Quantitative histogram of radioactivity counts of the collection tube
2.2 放射性計數與位點密度的定量關系
根據 1 min 標記物的總放射性計數和標記物的質量,可計算出 1 min 每分子標記物的放射性計數頻率為 1.08×10–11,已知 48 孔聚苯乙烯板每孔直徑為 10.2 mm,所以測得每孔一定時間放射性計數,即可求得標記分子數量及其在平板的密度。
2.3 E-選擇素位點密度測定標準曲線
將制作好的 48 孔板用 SPECT 進行采集顯像,采用低能通用準直器,采集 10 min,結果見圖 3。
圖3
不同濃度 E-選擇素與一定量 125I 標記抗體結合后的 SPECT 顯像圖
Figure3.
SPECT imaging of different concentrations of E-selectin combined with a certain amount of 125I-labeled antibody
用 SPECT 自帶軟件對圖像進行定量計算,得到每一培養孔的 125I 總計數,根據上一步計算的結果,換算成單位面積的分子的位點密度,做出位點密度和溶液濃度的標準曲線,見圖 4。
圖4
不同濃度 E-選擇素的位點密度曲線
Figure4.
Site density curve of different concentrations of E-selectin
當濃度為 0~1 μg/mL 時,濃度與位點密度近似直線關系,對這一范圍進行線性回歸,得到回歸方程 y=6 045.7x–51.166(x 為 E-選擇素濃度,y 為位點密度),兩者的相關系數(R2)達 0.997 9。
3 討論
E-選擇素是選擇素家族的一員,它是一個分子量為 107~115 kD 的細胞表面糖蛋白,在健康和病變組織中均有表達。它可以介導炎癥發生時白細胞向血管壁的趨附,在體內參與多種病理過程[5]。位點密度的測定在細胞黏附病理機制方面的研究具有重要作用,因而有必要建立精確可行的測定方法。
對于 E-選擇素位點密度的測定有不同的方法,如 Snook 等[6]曾用 E-選擇素的動力學變化,經復雜計算來測定,過程相對較繁雜。
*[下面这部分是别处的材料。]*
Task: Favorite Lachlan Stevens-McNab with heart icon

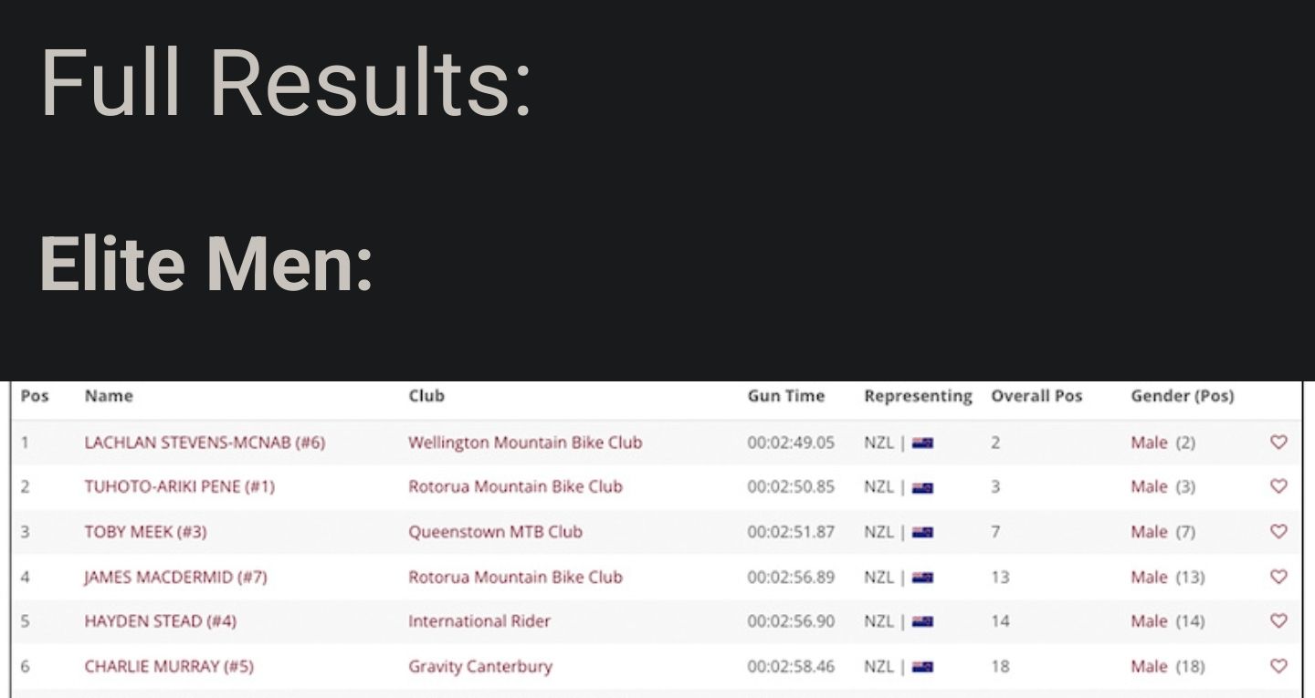Action: tap(1278, 442)
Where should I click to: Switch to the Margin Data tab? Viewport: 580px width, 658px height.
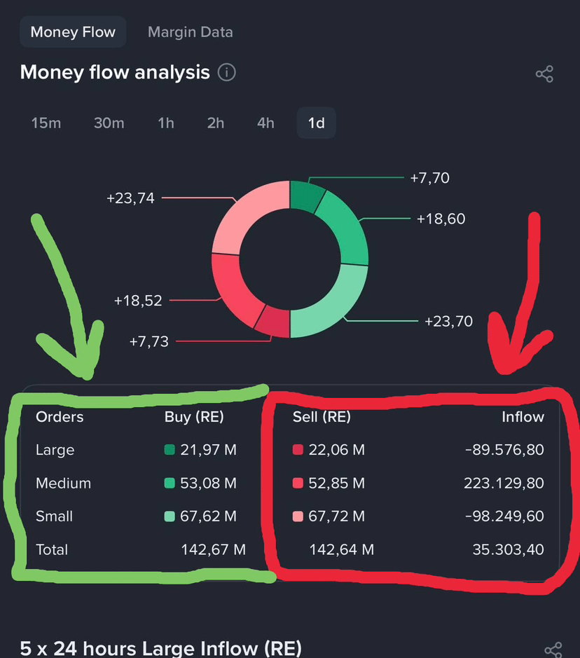[190, 32]
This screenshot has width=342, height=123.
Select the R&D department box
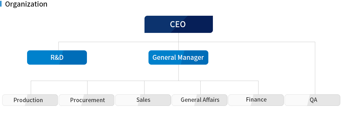(57, 57)
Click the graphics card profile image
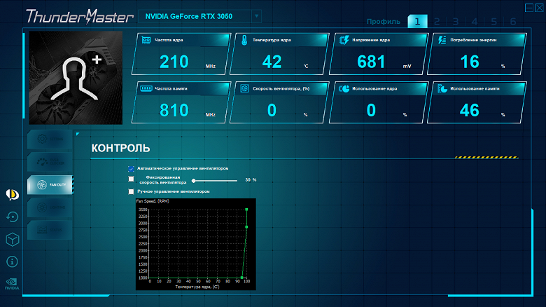 (x=76, y=78)
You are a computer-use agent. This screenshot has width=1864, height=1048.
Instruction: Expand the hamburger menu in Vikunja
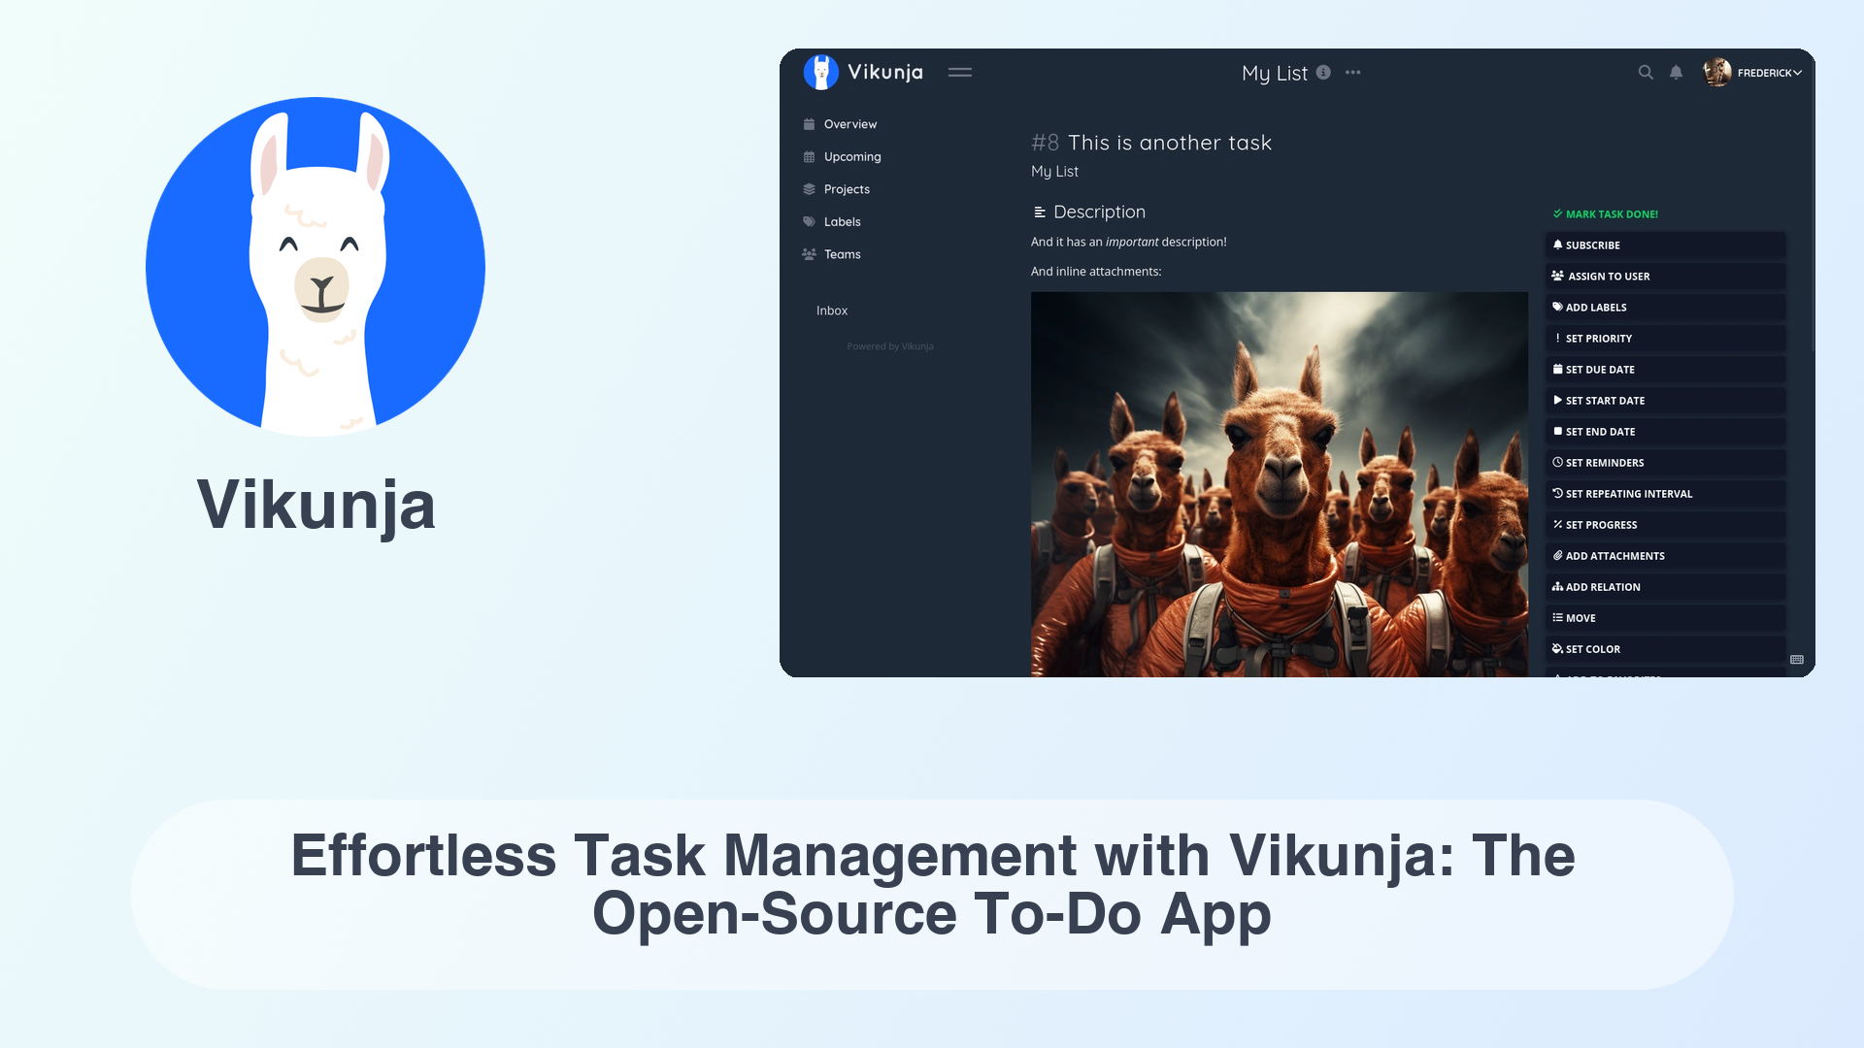961,72
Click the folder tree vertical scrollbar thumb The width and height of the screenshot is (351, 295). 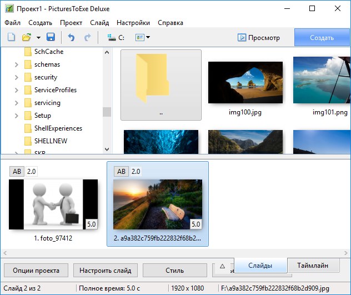point(107,112)
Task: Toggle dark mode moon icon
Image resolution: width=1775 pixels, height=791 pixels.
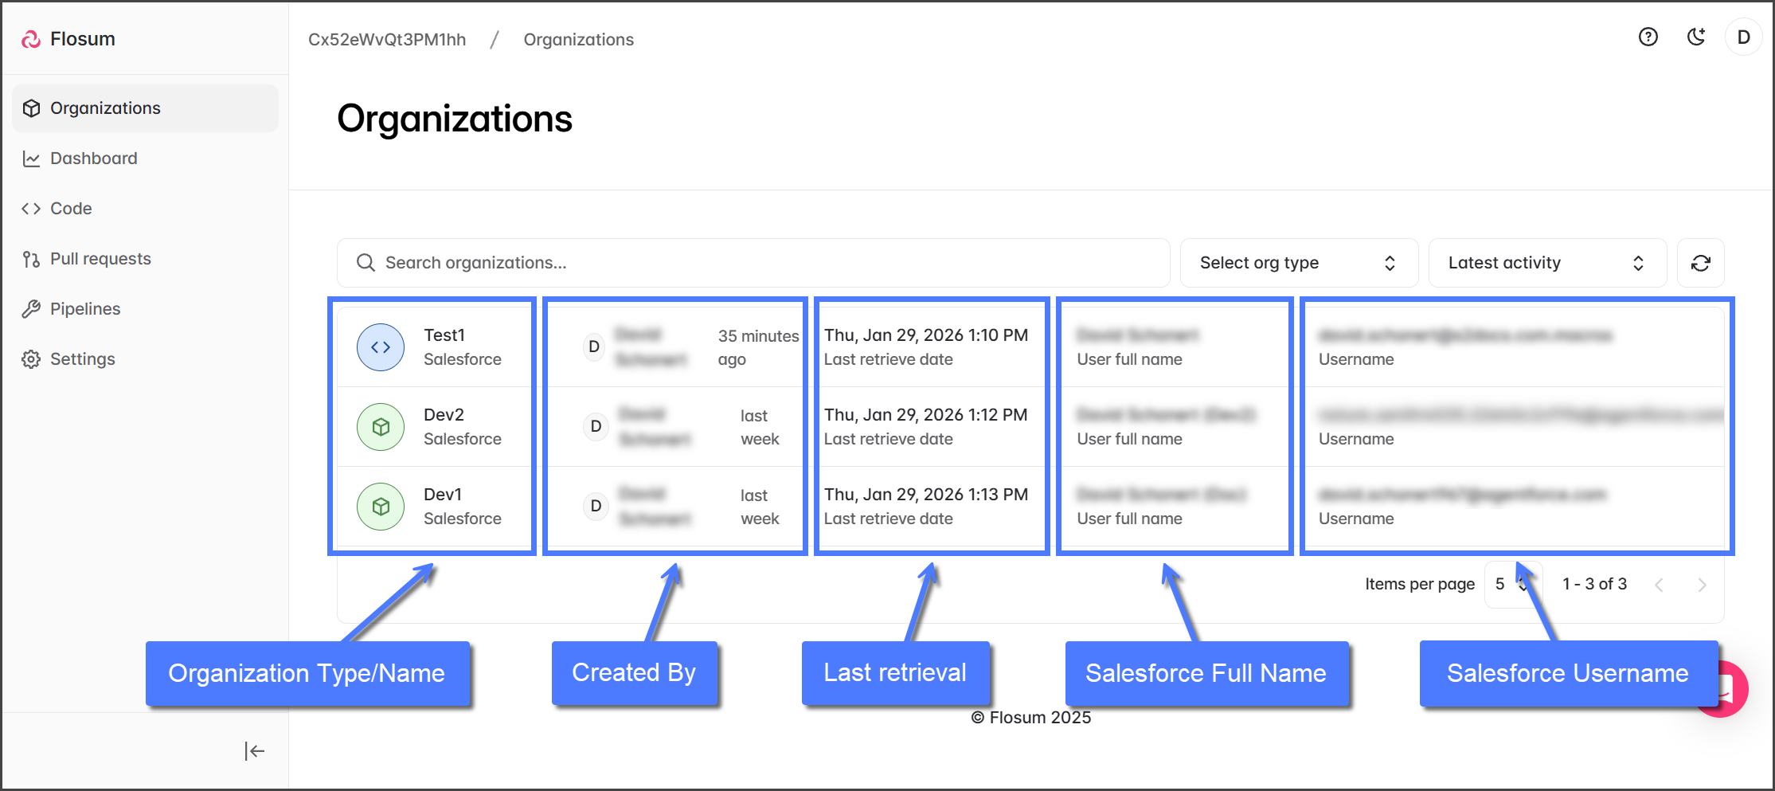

而同位素示蹤法相對直觀,靈敏度高,是一種重要的測定方法。
層析分離是放射性標記后分離純化的常用方法,目前已發展為自動化[7]。但對于許多實驗室仍用傳統的柱層析分離,分離產物用 γ 計數器進行定量分析。傳統柱層析的優點在于可根據不同分離物選擇不同填料、裝備簡單等,缺點在于步驟多、測量效率低等[8]。
本文對傳統柱層析方法進行了改進,用 SPECT 代替 γ 計數器,對樣品進行單光子發射掃描,可對樣品進行批量檢測,有利于減少誤差,同時可借助 SPECT 本身軟件半自動定量分析,明顯提高了檢測精度及檢測效率。同時使測量結果可視化,更直觀。
分子的位點密度與濃度在一定范圍內成正比[9]。本文在對 E-選擇素位點密度的實測中,證明了 E-選擇素的濃度在 0~1 μg/mL 時,與位點密度直線相關,與文獻一致。
SPECT 可以準確、快速地測定黏附表面的放射性計數,進而推算 PPFC 的位點密度。通過標記蛋白分子或其抗體,可精準測算蛋白分子的位點密度,或者與抗體結合的位點密度,對于研究細胞黏附機制、炎癥反應、血栓疾病和腫瘤轉移等是一個有力工具。